╭─ SOURCE INFORMATION
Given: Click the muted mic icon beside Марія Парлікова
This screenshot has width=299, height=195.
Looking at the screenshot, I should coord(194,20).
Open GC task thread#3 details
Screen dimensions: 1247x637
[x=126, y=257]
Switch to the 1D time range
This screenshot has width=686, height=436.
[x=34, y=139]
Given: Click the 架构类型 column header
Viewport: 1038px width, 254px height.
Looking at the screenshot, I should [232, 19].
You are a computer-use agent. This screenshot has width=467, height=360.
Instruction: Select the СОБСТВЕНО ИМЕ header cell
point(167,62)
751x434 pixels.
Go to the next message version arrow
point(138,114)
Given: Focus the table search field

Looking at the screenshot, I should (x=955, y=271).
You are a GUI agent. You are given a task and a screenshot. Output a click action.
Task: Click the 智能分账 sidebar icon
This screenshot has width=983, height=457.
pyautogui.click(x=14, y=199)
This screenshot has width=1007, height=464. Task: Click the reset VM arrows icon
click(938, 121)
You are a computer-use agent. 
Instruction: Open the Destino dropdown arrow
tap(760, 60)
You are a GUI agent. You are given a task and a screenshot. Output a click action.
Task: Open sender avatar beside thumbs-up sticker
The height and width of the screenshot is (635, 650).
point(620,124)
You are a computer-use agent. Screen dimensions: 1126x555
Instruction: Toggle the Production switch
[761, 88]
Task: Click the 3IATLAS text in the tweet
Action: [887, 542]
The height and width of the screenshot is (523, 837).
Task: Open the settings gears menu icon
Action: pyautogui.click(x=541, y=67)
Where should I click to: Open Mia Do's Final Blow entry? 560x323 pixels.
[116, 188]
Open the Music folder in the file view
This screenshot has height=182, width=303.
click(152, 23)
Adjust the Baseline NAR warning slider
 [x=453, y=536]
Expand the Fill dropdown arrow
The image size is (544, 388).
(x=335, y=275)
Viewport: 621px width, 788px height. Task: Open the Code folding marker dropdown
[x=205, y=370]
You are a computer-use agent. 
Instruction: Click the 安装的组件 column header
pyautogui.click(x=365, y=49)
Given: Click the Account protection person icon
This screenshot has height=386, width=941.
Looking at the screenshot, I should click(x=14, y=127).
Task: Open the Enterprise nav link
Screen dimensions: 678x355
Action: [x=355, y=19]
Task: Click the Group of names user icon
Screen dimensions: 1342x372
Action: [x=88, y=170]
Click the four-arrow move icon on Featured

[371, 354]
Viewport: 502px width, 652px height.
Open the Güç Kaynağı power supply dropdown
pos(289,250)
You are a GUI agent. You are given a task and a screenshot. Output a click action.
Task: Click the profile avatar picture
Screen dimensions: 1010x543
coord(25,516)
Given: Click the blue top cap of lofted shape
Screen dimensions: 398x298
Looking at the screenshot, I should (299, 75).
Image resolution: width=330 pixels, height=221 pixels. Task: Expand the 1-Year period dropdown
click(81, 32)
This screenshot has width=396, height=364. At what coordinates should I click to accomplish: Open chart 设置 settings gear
╰─
▶ **WORK ORDER**
Every line from the one containing "Click the four-arrow move icon on Featured" through the end of the data must be repeated exactly, and no other line.

▶ **EXERCISE RESPONSE**
Click the four-arrow move icon on Featured

[371, 354]
Viewport: 502px width, 652px height.
Open the Güç Kaynağı power supply dropdown
pos(289,250)
You are a GUI agent. You are given a task and a screenshot. Output a click action.
Task: Click the profile avatar picture
Screen dimensions: 1010x543
coord(25,516)
Given: Click the blue top cap of lofted shape
Screen dimensions: 398x298
Looking at the screenshot, I should (299, 75).
Image resolution: width=330 pixels, height=221 pixels. Task: Expand the 1-Year period dropdown
click(81, 32)
This screenshot has width=396, height=364. At what coordinates should I click to accomplish: Open chart 设置 settings gear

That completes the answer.